Start of Record excerpts
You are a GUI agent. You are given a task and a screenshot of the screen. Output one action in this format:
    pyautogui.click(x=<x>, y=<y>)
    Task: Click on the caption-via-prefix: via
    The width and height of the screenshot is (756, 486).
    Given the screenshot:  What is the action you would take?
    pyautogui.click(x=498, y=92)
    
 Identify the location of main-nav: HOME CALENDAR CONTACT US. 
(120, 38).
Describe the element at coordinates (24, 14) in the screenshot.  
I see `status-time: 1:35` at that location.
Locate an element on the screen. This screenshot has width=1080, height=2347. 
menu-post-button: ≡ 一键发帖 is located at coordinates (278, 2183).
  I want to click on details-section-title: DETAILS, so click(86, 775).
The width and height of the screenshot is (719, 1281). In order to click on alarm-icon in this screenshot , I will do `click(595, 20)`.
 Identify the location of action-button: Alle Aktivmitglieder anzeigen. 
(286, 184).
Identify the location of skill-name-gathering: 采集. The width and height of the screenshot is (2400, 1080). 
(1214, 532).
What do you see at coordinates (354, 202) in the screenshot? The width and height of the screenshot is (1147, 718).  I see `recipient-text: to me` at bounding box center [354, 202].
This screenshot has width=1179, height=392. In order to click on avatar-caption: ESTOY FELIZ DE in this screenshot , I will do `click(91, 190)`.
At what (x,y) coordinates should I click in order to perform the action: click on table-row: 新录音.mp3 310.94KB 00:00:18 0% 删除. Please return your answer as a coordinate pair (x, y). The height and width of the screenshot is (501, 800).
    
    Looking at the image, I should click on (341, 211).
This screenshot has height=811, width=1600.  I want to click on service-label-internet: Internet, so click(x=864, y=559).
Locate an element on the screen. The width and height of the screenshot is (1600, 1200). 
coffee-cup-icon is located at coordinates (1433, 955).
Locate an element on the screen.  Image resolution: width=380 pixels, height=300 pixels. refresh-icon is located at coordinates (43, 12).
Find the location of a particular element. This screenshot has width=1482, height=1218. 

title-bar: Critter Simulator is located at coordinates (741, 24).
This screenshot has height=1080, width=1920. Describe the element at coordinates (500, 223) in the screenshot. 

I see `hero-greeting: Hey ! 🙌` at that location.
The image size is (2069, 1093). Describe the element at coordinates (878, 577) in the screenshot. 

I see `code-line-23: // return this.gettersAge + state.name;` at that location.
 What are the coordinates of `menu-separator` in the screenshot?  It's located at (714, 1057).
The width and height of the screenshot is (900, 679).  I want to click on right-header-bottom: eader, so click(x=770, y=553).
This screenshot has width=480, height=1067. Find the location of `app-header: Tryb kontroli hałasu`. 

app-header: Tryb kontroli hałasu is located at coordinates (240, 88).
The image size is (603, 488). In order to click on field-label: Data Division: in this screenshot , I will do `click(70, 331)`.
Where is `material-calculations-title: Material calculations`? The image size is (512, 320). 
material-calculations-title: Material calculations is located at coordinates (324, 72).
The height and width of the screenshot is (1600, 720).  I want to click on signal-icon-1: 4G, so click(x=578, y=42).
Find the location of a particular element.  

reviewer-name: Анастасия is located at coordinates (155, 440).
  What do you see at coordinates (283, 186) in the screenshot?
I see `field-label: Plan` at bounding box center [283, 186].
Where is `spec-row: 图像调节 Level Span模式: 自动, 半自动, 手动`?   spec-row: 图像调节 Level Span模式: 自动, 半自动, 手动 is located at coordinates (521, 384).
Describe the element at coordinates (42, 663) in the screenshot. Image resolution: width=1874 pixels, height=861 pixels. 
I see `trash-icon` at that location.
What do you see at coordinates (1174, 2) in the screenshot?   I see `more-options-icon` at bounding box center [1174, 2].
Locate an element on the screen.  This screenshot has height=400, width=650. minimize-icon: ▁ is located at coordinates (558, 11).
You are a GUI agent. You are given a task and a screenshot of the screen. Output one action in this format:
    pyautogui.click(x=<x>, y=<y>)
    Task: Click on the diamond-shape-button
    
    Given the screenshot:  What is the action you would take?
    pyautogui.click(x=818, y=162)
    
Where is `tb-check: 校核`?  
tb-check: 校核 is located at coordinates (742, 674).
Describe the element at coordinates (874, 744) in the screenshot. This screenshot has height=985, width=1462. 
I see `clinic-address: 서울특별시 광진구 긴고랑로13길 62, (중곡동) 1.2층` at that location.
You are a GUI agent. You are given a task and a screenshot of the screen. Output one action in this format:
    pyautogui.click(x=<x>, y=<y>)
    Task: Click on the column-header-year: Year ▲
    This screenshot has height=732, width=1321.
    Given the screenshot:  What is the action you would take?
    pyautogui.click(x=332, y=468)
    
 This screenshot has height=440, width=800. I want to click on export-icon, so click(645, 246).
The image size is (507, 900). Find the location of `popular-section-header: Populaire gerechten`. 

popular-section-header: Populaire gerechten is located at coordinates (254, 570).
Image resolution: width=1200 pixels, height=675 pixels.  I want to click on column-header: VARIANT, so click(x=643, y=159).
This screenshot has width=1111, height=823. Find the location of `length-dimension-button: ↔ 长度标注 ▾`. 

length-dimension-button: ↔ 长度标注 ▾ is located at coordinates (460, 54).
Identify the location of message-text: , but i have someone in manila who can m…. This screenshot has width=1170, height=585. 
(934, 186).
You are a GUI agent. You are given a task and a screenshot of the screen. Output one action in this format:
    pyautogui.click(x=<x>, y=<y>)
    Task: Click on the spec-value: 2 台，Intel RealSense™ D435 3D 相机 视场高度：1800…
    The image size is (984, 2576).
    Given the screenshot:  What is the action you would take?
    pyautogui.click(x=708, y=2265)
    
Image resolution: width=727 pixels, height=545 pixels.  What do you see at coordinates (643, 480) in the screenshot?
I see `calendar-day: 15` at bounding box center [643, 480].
End of Record excerpts
Can you reproduce the material with "Locate an element on the screen" swapped for "Locate a UI element on the screen" everywhere it occurs and nothing else altered?

You are a GUI agent. You are given a task and a screenshot of the screen. Output one action in this format:
    pyautogui.click(x=<x>, y=<y>)
    Task: Click on the caption-via-prefix: via
    The width and height of the screenshot is (756, 486).
    Given the screenshot:  What is the action you would take?
    pyautogui.click(x=498, y=92)
    
 Identify the location of main-nav: HOME CALENDAR CONTACT US. 
(120, 38).
Describe the element at coordinates (24, 14) in the screenshot.  
I see `status-time: 1:35` at that location.
Locate a UI element on the screen. This screenshot has width=1080, height=2347. 
menu-post-button: ≡ 一键发帖 is located at coordinates (278, 2183).
  I want to click on details-section-title: DETAILS, so click(86, 775).
The width and height of the screenshot is (719, 1281). In order to click on alarm-icon in this screenshot , I will do `click(595, 20)`.
 Identify the location of action-button: Alle Aktivmitglieder anzeigen. 
(286, 184).
Identify the location of skill-name-gathering: 采集. The width and height of the screenshot is (2400, 1080). 
(1214, 532).
What do you see at coordinates (354, 202) in the screenshot? The width and height of the screenshot is (1147, 718).  I see `recipient-text: to me` at bounding box center [354, 202].
This screenshot has width=1179, height=392. In order to click on avatar-caption: ESTOY FELIZ DE in this screenshot , I will do `click(91, 190)`.
At what (x,y) coordinates should I click in order to perform the action: click on table-row: 新录音.mp3 310.94KB 00:00:18 0% 删除. Please return your answer as a coordinate pair (x, y). The height and width of the screenshot is (501, 800).
    
    Looking at the image, I should click on (341, 211).
This screenshot has height=811, width=1600.  I want to click on service-label-internet: Internet, so click(x=864, y=559).
Locate a UI element on the screen. The width and height of the screenshot is (1600, 1200). 
coffee-cup-icon is located at coordinates (1433, 955).
Locate a UI element on the screen.  Image resolution: width=380 pixels, height=300 pixels. refresh-icon is located at coordinates (43, 12).
Find the location of a particular element. This screenshot has width=1482, height=1218. 

title-bar: Critter Simulator is located at coordinates (741, 24).
This screenshot has height=1080, width=1920. Describe the element at coordinates (500, 223) in the screenshot. 

I see `hero-greeting: Hey ! 🙌` at that location.
The image size is (2069, 1093). Describe the element at coordinates (878, 577) in the screenshot. 

I see `code-line-23: // return this.gettersAge + state.name;` at that location.
 What are the coordinates of `menu-separator` in the screenshot?  It's located at (714, 1057).
The width and height of the screenshot is (900, 679).  I want to click on right-header-bottom: eader, so click(x=770, y=553).
This screenshot has width=480, height=1067. Find the location of `app-header: Tryb kontroli hałasu`. 

app-header: Tryb kontroli hałasu is located at coordinates (240, 88).
The image size is (603, 488). In order to click on field-label: Data Division: in this screenshot , I will do `click(70, 331)`.
Where is `material-calculations-title: Material calculations`? The image size is (512, 320). 
material-calculations-title: Material calculations is located at coordinates (324, 72).
The height and width of the screenshot is (1600, 720).  I want to click on signal-icon-1: 4G, so click(x=578, y=42).
Find the location of a particular element.  

reviewer-name: Анастасия is located at coordinates (155, 440).
  What do you see at coordinates (283, 186) in the screenshot?
I see `field-label: Plan` at bounding box center [283, 186].
Where is `spec-row: 图像调节 Level Span模式: 自动, 半自动, 手动`?   spec-row: 图像调节 Level Span模式: 自动, 半自动, 手动 is located at coordinates (521, 384).
Describe the element at coordinates (42, 663) in the screenshot. Image resolution: width=1874 pixels, height=861 pixels. 
I see `trash-icon` at that location.
What do you see at coordinates (1174, 2) in the screenshot?   I see `more-options-icon` at bounding box center [1174, 2].
Locate a UI element on the screen.  This screenshot has height=400, width=650. minimize-icon: ▁ is located at coordinates (558, 11).
You are a GUI agent. You are given a task and a screenshot of the screen. Output one action in this format:
    pyautogui.click(x=<x>, y=<y>)
    Task: Click on the diamond-shape-button
    
    Given the screenshot:  What is the action you would take?
    pyautogui.click(x=818, y=162)
    
Where is `tb-check: 校核`?  
tb-check: 校核 is located at coordinates (742, 674).
Describe the element at coordinates (874, 744) in the screenshot. This screenshot has height=985, width=1462. 
I see `clinic-address: 서울특별시 광진구 긴고랑로13길 62, (중곡동) 1.2층` at that location.
You are a GUI agent. You are given a task and a screenshot of the screen. Output one action in this format:
    pyautogui.click(x=<x>, y=<y>)
    Task: Click on the column-header-year: Year ▲
    This screenshot has height=732, width=1321.
    Given the screenshot:  What is the action you would take?
    pyautogui.click(x=332, y=468)
    
 This screenshot has height=440, width=800. I want to click on export-icon, so click(645, 246).
The image size is (507, 900). Find the location of `popular-section-header: Populaire gerechten`. 

popular-section-header: Populaire gerechten is located at coordinates (254, 570).
Image resolution: width=1200 pixels, height=675 pixels.  I want to click on column-header: VARIANT, so click(x=643, y=159).
This screenshot has width=1111, height=823. Find the location of `length-dimension-button: ↔ 长度标注 ▾`. 

length-dimension-button: ↔ 长度标注 ▾ is located at coordinates (460, 54).
Identify the location of message-text: , but i have someone in manila who can m…. This screenshot has width=1170, height=585. 
(934, 186).
You are a GUI agent. You are given a task and a screenshot of the screen. Output one action in this format:
    pyautogui.click(x=<x>, y=<y>)
    Task: Click on the spec-value: 2 台，Intel RealSense™ D435 3D 相机 视场高度：1800…
    The image size is (984, 2576).
    Given the screenshot:  What is the action you would take?
    pyautogui.click(x=708, y=2265)
    
Image resolution: width=727 pixels, height=545 pixels.  What do you see at coordinates (643, 480) in the screenshot?
I see `calendar-day: 15` at bounding box center [643, 480].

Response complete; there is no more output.